(Data for analysis begins)
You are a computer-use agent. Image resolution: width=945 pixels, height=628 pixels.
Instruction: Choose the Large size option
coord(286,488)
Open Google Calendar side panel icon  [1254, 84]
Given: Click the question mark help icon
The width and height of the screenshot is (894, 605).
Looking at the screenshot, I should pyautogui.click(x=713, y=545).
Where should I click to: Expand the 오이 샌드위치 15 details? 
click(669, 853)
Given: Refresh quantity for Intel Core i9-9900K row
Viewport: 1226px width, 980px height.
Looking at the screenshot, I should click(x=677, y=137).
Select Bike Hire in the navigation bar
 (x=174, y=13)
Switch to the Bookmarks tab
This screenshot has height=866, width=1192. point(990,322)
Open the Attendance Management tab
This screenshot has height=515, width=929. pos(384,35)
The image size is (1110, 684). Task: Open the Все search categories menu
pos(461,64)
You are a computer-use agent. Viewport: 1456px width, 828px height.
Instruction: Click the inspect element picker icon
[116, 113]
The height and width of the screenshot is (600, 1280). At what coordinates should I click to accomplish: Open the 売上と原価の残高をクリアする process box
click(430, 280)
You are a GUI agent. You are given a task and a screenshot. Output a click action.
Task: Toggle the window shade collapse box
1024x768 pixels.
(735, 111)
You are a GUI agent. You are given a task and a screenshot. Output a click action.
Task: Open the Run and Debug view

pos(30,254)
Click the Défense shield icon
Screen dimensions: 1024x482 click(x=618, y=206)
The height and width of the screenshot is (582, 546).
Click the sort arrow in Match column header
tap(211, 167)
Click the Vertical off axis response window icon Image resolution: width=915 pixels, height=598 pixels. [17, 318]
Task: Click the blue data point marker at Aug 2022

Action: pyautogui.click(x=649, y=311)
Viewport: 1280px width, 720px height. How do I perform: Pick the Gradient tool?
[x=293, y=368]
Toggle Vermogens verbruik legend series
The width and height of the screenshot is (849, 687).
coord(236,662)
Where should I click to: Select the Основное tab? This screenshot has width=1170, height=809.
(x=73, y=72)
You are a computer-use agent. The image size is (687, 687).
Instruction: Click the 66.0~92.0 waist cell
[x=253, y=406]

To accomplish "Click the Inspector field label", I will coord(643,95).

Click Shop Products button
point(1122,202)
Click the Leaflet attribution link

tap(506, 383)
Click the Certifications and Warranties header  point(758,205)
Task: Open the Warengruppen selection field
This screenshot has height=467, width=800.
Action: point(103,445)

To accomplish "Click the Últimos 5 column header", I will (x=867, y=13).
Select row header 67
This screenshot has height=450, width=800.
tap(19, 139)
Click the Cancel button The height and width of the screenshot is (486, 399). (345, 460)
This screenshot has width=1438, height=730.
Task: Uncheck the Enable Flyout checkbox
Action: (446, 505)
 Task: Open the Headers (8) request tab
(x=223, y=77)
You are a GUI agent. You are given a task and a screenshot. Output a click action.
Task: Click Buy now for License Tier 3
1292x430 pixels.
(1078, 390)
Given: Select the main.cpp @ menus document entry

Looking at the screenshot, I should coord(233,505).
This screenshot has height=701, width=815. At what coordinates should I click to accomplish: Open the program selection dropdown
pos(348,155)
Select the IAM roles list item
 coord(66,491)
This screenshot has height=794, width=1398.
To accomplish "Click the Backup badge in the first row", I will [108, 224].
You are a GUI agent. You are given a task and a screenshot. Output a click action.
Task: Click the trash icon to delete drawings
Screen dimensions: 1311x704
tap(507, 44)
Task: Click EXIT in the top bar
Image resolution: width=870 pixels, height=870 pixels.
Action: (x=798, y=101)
(Data for analysis ends)
The records must be given again in full, exactly as they were written.

You are a computer-use agent. Image resolution: width=945 pixels, height=628 pixels.
Instruction: Choose the Large size option
coord(286,488)
Open Google Calendar side panel icon  [1254, 84]
Given: Click the question mark help icon
The width and height of the screenshot is (894, 605).
Looking at the screenshot, I should pyautogui.click(x=713, y=545).
Where should I click to: Expand the 오이 샌드위치 15 details? 
click(669, 853)
Given: Refresh quantity for Intel Core i9-9900K row
Viewport: 1226px width, 980px height.
Looking at the screenshot, I should click(x=677, y=137).
Select Bike Hire in the navigation bar
 (x=174, y=13)
Switch to the Bookmarks tab
This screenshot has height=866, width=1192. point(990,322)
Open the Attendance Management tab
This screenshot has height=515, width=929. pos(384,35)
The image size is (1110, 684). Task: Open the Все search categories menu
pos(461,64)
You are a computer-use agent. Viewport: 1456px width, 828px height.
Instruction: Click the inspect element picker icon
[116, 113]
The height and width of the screenshot is (600, 1280). At what coordinates should I click to accomplish: Open the 売上と原価の残高をクリアする process box
click(430, 280)
You are a GUI agent. You are given a task and a screenshot. Output a click action.
Task: Toggle the window shade collapse box
1024x768 pixels.
(735, 111)
You are a GUI agent. You are given a task and a screenshot. Output a click action.
Task: Open the Run and Debug view

pos(30,254)
Click the Défense shield icon
Screen dimensions: 1024x482 click(x=618, y=206)
The height and width of the screenshot is (582, 546).
Click the sort arrow in Match column header
tap(211, 167)
Click the Vertical off axis response window icon Image resolution: width=915 pixels, height=598 pixels. [17, 318]
Task: Click the blue data point marker at Aug 2022

Action: pyautogui.click(x=649, y=311)
Viewport: 1280px width, 720px height. How do I perform: Pick the Gradient tool?
[x=293, y=368]
Toggle Vermogens verbruik legend series
The width and height of the screenshot is (849, 687).
coord(236,662)
Where should I click to: Select the Основное tab? This screenshot has width=1170, height=809.
(x=73, y=72)
You are a computer-use agent. The image size is (687, 687).
Instruction: Click the 66.0~92.0 waist cell
[x=253, y=406]

To accomplish "Click the Inspector field label", I will coord(643,95).

Click Shop Products button
point(1122,202)
Click the Leaflet attribution link

tap(506, 383)
Click the Certifications and Warranties header  point(758,205)
Task: Open the Warengruppen selection field
This screenshot has height=467, width=800.
Action: point(103,445)

To accomplish "Click the Últimos 5 column header", I will (x=867, y=13).
Select row header 67
This screenshot has height=450, width=800.
tap(19, 139)
Click the Cancel button The height and width of the screenshot is (486, 399). (345, 460)
This screenshot has width=1438, height=730.
Task: Uncheck the Enable Flyout checkbox
Action: (446, 505)
 Task: Open the Headers (8) request tab
(x=223, y=77)
You are a GUI agent. You are given a task and a screenshot. Output a click action.
Task: Click Buy now for License Tier 3
1292x430 pixels.
(1078, 390)
Given: Select the main.cpp @ menus document entry

Looking at the screenshot, I should coord(233,505).
This screenshot has height=701, width=815. At what coordinates should I click to accomplish: Open the program selection dropdown
pos(348,155)
Select the IAM roles list item
 coord(66,491)
This screenshot has height=794, width=1398.
To accomplish "Click the Backup badge in the first row", I will [108, 224].
You are a GUI agent. You are given a task and a screenshot. Output a click action.
Task: Click the trash icon to delete drawings
Screen dimensions: 1311x704
tap(507, 44)
Task: Click EXIT in the top bar
Image resolution: width=870 pixels, height=870 pixels.
Action: (x=798, y=101)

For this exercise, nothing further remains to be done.